Your major suppliers should be enabled in the system when you launch, but over time you will want to review the long tail of the supplier base, working through it in categories and starting with those that are submitting the most invoices in each. How deep into the supplier base you can go is usually a matter of resources. As we grow the Coupa Supplier Network and improve our Community Intelligence capabilities, our supplier enablement team is increasingly able to speed that effort by matching your current suppliers with suppliers already transacting with other Coupa customers via cXML or portal.
It’s pretty fast to set a supplier up; what really takes time is reaching out, following up, and providing any training that your hundreds or thousands of suppliers need. This change management piece is essential to obtaining supplier buy-in. You may want to bring in a partner to help you develop a communication plan around what you’re doing and why.
Explain the options your suppliers have for submitting their invoices, whether that’s by cXML or EDI, supplier portal, or supplier actionable email notification. Also make sure they understand the benefits, which are usually faster payment cycles and the ability to track the invoice status in your system without having to call anyone.

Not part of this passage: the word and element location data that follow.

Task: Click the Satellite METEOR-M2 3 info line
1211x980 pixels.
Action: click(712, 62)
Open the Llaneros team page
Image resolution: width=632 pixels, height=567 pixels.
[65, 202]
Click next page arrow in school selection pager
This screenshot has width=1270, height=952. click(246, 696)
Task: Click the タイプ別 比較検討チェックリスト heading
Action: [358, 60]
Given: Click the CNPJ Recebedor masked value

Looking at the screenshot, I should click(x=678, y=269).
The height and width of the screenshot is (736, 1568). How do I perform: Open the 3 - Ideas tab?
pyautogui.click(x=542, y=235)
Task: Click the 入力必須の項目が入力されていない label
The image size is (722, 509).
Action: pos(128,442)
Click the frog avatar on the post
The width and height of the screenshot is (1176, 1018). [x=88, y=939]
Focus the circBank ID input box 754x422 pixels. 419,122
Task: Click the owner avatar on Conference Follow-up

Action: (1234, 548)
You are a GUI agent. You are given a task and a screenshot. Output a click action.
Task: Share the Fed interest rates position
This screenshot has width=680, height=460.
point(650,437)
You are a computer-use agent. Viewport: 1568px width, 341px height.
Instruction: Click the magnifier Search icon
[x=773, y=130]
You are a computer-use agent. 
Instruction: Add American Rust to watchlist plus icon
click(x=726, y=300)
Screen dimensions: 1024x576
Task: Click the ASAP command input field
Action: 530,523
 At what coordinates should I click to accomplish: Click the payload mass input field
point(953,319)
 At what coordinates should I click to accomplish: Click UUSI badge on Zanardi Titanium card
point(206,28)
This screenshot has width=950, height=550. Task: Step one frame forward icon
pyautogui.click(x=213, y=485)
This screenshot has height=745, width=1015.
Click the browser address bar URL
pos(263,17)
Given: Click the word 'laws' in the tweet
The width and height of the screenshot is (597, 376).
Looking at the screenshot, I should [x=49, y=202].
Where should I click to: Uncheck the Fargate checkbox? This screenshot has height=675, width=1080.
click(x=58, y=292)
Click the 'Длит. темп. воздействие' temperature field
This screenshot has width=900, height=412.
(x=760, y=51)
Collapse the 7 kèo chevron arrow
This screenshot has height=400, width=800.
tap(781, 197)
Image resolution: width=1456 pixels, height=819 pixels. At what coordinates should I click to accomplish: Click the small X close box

3. Benefits of Pre-Approved Spend Go Beyond AP
There’s a lot of benefit to AP from getting suppliers on board and spend pre-approved, but the best way to look at your digitisation effort is as an interconnected process that benefits procurement, finance, and the rest of the business.
You have to give users to right environment to be able to follow the policy. If the content is not there, and the system is too hard to use, you’re still going to have the same difficulty with people going around the systems, POs going to the wrong suppliers and cycle times remaining lengthy. Invoices still have to be coded and routed by AP, and you don’t get visibility into spending until after the fact.
If you get all of your employees going through the pre-approval process but you don’t have suppliers on board to submit invoices electronically, you’re still going to have a lot of manual work in AP.
When you can pull it all together from both sides, you can institute a “No PO, No Pay” policy. This is the best practice, the ultimate goal, and the reason you’re investing in an automated system in the first place. It’s a process transformation that takes time, but once it is complete it has the power to transform the way the whole company does business.